I. Poumons
Au loin, dans la ville, un homme de loi crache ses poumons. D'abord le droit, puis le gauche. Les passants se couvrent les yeux et la bouche, ils crient, certains vomissent. Sur la fine couche de neige du trottoir, les organes de l'avocat forment un petit tas écarlate. Il meurt dans son costume bleu sans un dernier souffle.
Plus près, au pied d'un sapin grand comme un immeuble, un clochard titube et tombe. En touchant le sol, son nez se brise. Deux policiers l'emportent en soupirant.
Juste là, sur un banc, le personnage principal de notre histoire se prépare à accueillir Noël. Il sourit en remerciant la vie, parce qu'aujourd'hui nous sommes le premier jour de décembre, et qu'aujourd'hui un homme de loi est mort.
Un pigeon s'assoit à côté de lui, les pattes enfoncées sous son petit corps chaud. Il ne dit rien, même pas un roucoulement, mais notre personnage se sent obligé de lui dire quelques mots :
- J'm'appelle Fred. C'est ma ville natale, mais avant c'était beaucoup plus petit.
Il fait une pause, pesant le pour et le contre de l'absurdité de l'instant.
- Je suis revenu hier. Huit ans d'absence. J'ai appris beaucoup, loin d'ici. J'ai appris beaucoup de choses étranges. Des bizzareries. Des trucs.
Le pigeon le regarde droit dans les yeux, l'encourageant à continuer.

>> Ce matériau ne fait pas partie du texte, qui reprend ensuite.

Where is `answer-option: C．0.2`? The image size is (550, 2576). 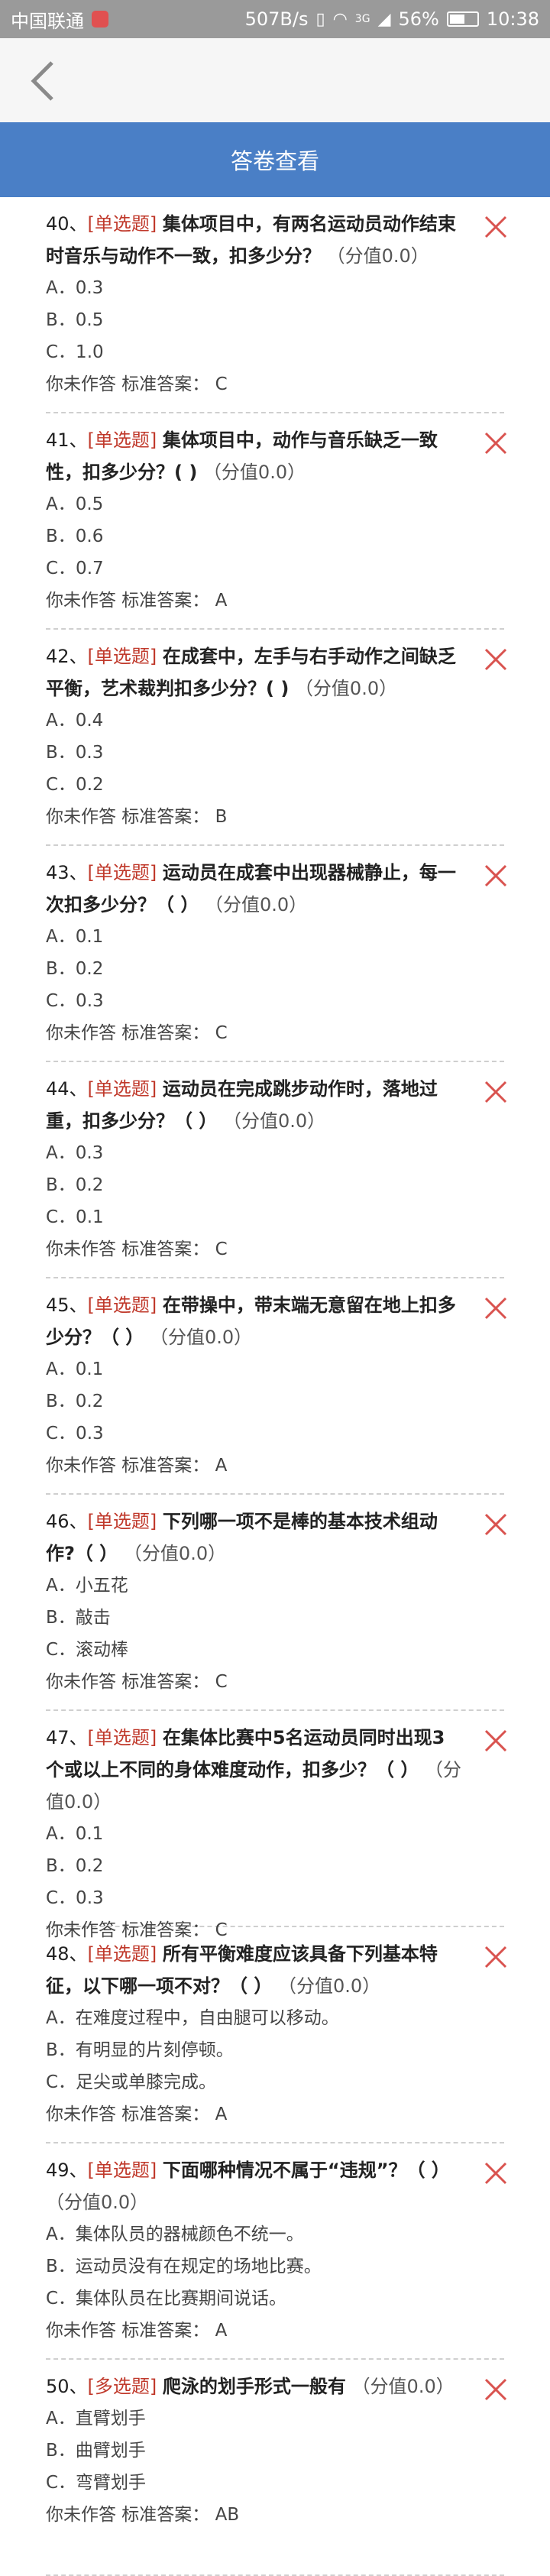 answer-option: C．0.2 is located at coordinates (75, 785).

- Chez moi, il y a un placard dans lequel se trouvent vingt-trois fioles que j'ai ramenées de mes voyages. Il y en avait vingt-quatre à l'origine, mais aujourd'hui j'ai utilisé la première. Elle était composée de pisse de mulot et d'autres machins dont j'ai oublié les noms. Tout ce qui importe, c'est son effet. Chacune de ces fioles s'attaque à un organe précis. Celui qui en boit le contenu connait une fin atroce. Aujourd'hui, c'était les poumons. Tu veux savoir ce que ce sera demain ?
Mais le pigeon est parti. La tristesse touche le coeur de Fred, non pas parce qu'il est seul sur le banc de l'hiver, mais bien parce qu'il ne l'est pas. Sa main droite, enfouie profondément dans la poche de son manteau, le chatouille toujours. La nuit est tombée depuis longtemps et les rues se vident, laissant le silence enfler au fil des heures. Plus rien ne peut empêcher les marmonnements d'arriver à ses oreilles.
Fred retire alors sa main de sa poche. Son poing est fermé depuis tellement de temps qu'il est presque violet. Après un moment d'hésitation, il se décide finalement à céder et soulève ses doigts un à un.
- Putain, enfin ! T'es pas sérieux mec ? J'ai la langue toute pateuse maintenant.
Sa paume est fendue en deux du pouce à l'auriculaire. L'ouverture ainsi créée laisse entrevoir une collection de dents jaunes et une langue rouge qui prend racine dans un trou noir sans fond. Au creux de sa main, une bouche sans lèvre parle.
- Moins fort !
- Comment ça moins fort ? dit la main. Je t'écoute raconter ta vie à un pigeon depuis tout à l'heure, et tu veux que je parle moins fort ? T'es bien le taré des deux.
- De quoi tu parles ?
- Il y a toujours un des jumeaux qui est complètement maboule.
- J'ai jamais entendu dire ça...
- Ben moi, je te le dis.
Fred lève la tête et s'assure que personne ne passe trop près de lui pour les entendre discuter.
- Astaire, ça y est, ça a commencé.
- Ouais. Mais je pige pas pourquoi on est pas resté là-bas pour regarder ce fils de pute gerber ses poumons.
- J'sais pas. Je préfèrais pas.
- Et ce que je préfère moi, tu y penses ?
- Ok, Ok. La prochaine fois, on regardera.
La bouche parait satisfaite. Après un bruit de langue claquant à travers la nuit, elle disparait complètement. Les rues sont maintenant désertes, la neige tombe à nouveau sur les grattes-ciel et les tentes de clodos. Fred est prêt à profiter de son soupçon de tranquilité.
- Tu devrais acheter des moufles, lui souffle Astaire.